When the semiconductor characteristic meter (3) supplies voltage to the reference electrode (42) to 〇V to 6 volts, and for the MOS field effect transistor (2), the source/drain voltage is fixed at 0.2 volts, and Measure and record the immersion current of the gold-oxygen half-field electric crystal Zhao (2) to the closed-pole M n-v] by the semiconductor characteristic meter (3), blind: and tilt the fourth graph to show the 'measureable domain' Measure H ( i ) in the immersed current to the inter-pole M curve responsive to each of the fluent liquid wipes.
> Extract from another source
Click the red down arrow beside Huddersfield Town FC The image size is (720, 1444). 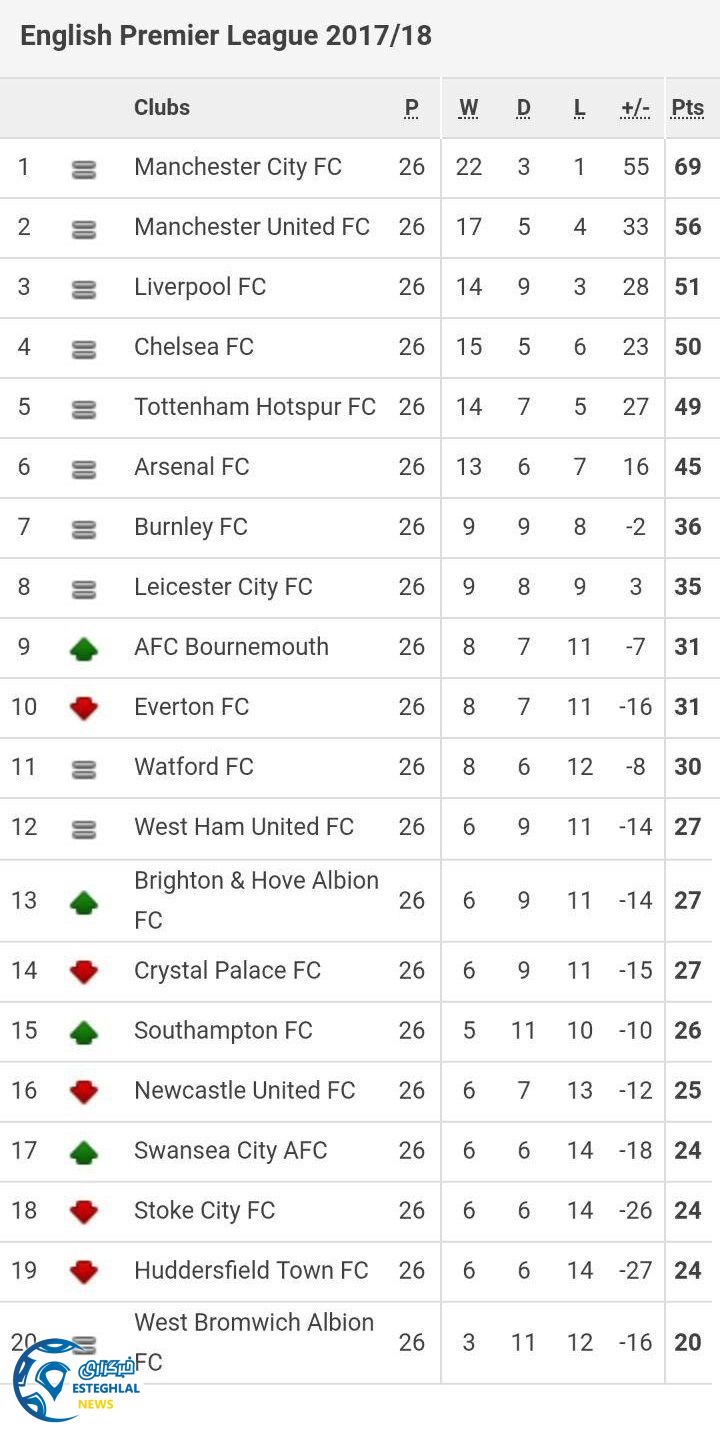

It can be seen that the age of the pole is increased with the value, and then the curve of the gate current is used. A fixed current to determine the sensitivity of the sensor (i) to the muscle [s =, /pH] 'Please - and refer to the fifth figure, you can know the gasification layer of the sensor (丄) (13) [Please - and refer to the figure - shows that there are good sensing characteristics 'is very suitable for pH sensing. [0019] A reference electrode (42) electrode is placed, and a reference electrode () is applied to provide a stable potential. Please refer to the sixth figure again, which is the voltage-time measurement state diagram of the hate-squeaky flow reading circuit of the present invention, which is in the negative feedback mode.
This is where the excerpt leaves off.